El fenómeno del huachicol fiscal representa el segundo eje cuantitativo de la investigación gubernamental. A diferencia de la sustracción física en ductos, esta modalidad opera mediante la falsificación de pedimentos de importación y la alteración de volumen en aduanas para evadir el Impuesto al Valor Agregado (IVA) y el Impuesto Especial sobre Producción y Servicios (IEPS), lo que genera pérdidas calculadas en decenas de miles de millones de pesos anuales para la hacienda pública.
Tras registrarse la entrega de Mérida Sánchez ante las autoridades aduaneras en Arizona, la Unidad de Inteligencia Financiera en México procedió al bloqueo inmediato de cuentas bancarias pertenecientes a exfuncionarios de la administración de Sinaloa. La medida precautoria responde a las solicitudes de asistencia jurídica internacional y busca congelar activos antes de que sean dispersados en el sistema financiero global.
Los registros mercantiles analizados indican que los 500 millones de pesos asignados bajo esquemas de adjudicación directa beneficiaron a firmas de seguridad privada y comercializadoras de combustible. Estas personas morales incrementaron sus activos de forma exponencial coincidiendo con el periodo en que Martínez Zapata controlaba la emisión de alertas estratégicas de seguridad nacional.
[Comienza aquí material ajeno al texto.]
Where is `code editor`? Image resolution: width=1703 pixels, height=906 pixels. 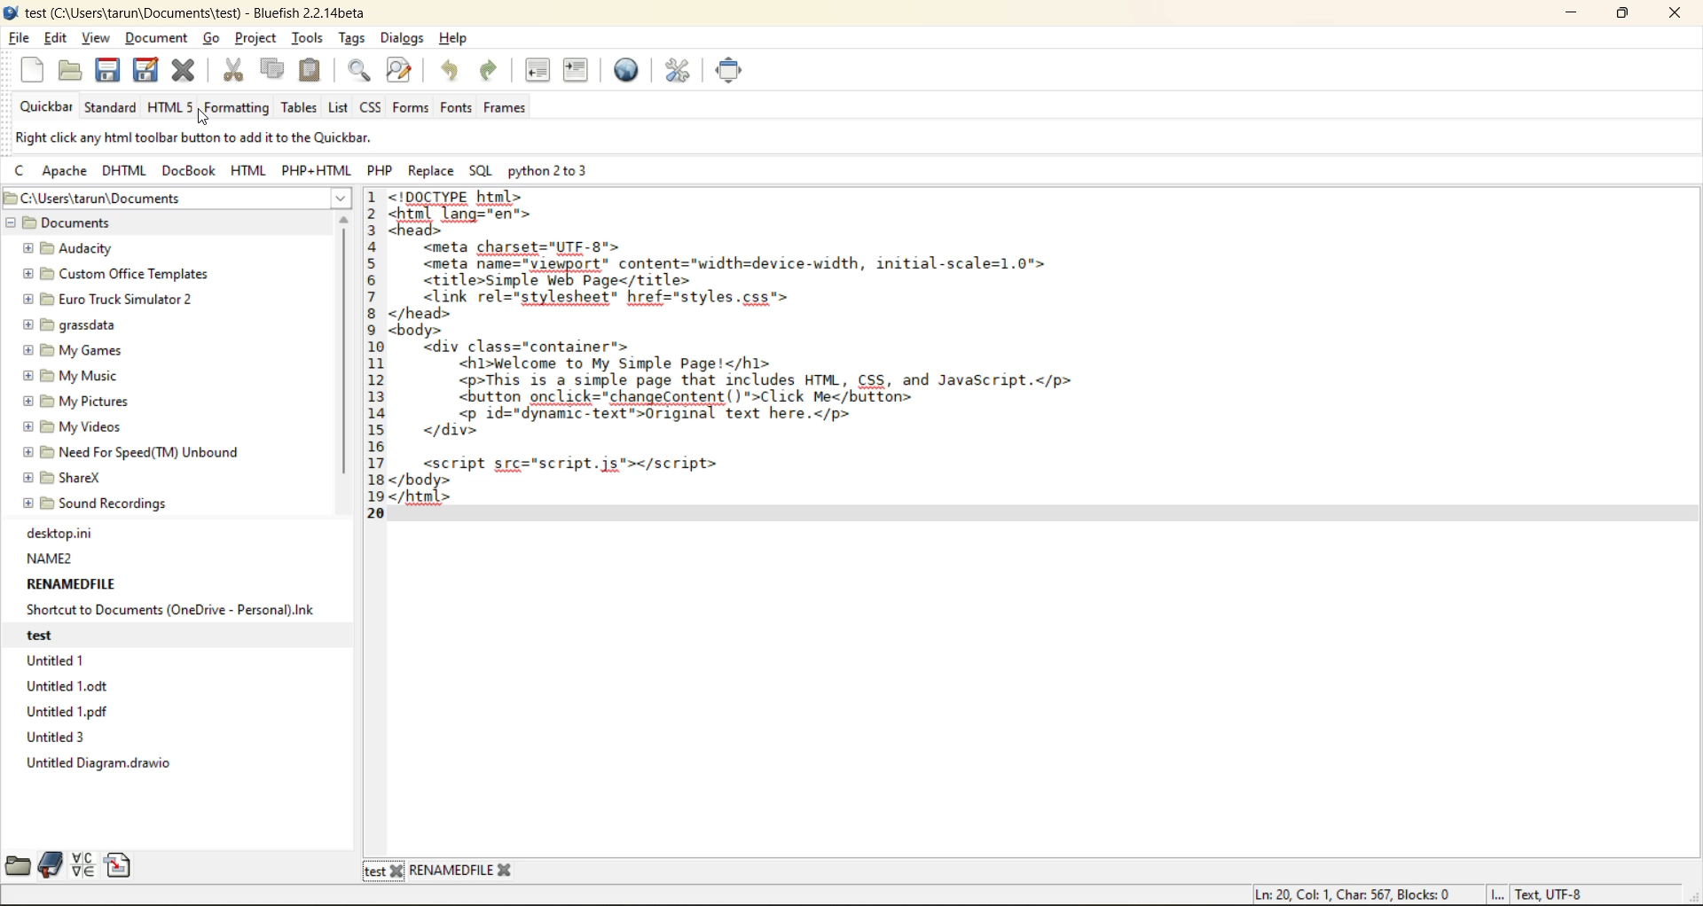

La distribución geográfica de las inconsistencias financieras sitúa los nodos principales en los estados de Sinaloa y Tabasco. En este último, las revisiones fiscales documentan que la falta de intervención ante las alertas emitidas sobre el grupo delictivo La Barredora coincidió con un incremento del 35% en las actividades de distribución de combustible no contabilizado en la región del Golfo.
La reactivación de estos expedientes en mayo de 2026 sitúa la responsabilidad jurídica en el ámbito de la Fiscalía General de la República (FGR), institución encargada de consolidar las carpetas de investigación por defraudación fiscal y operaciones con recursos de procedencia ilícita. Las autoridades correspondientes mantienen el estatus de presunción de inocencia para los implicados mientras no se dicten sentencias definitivas.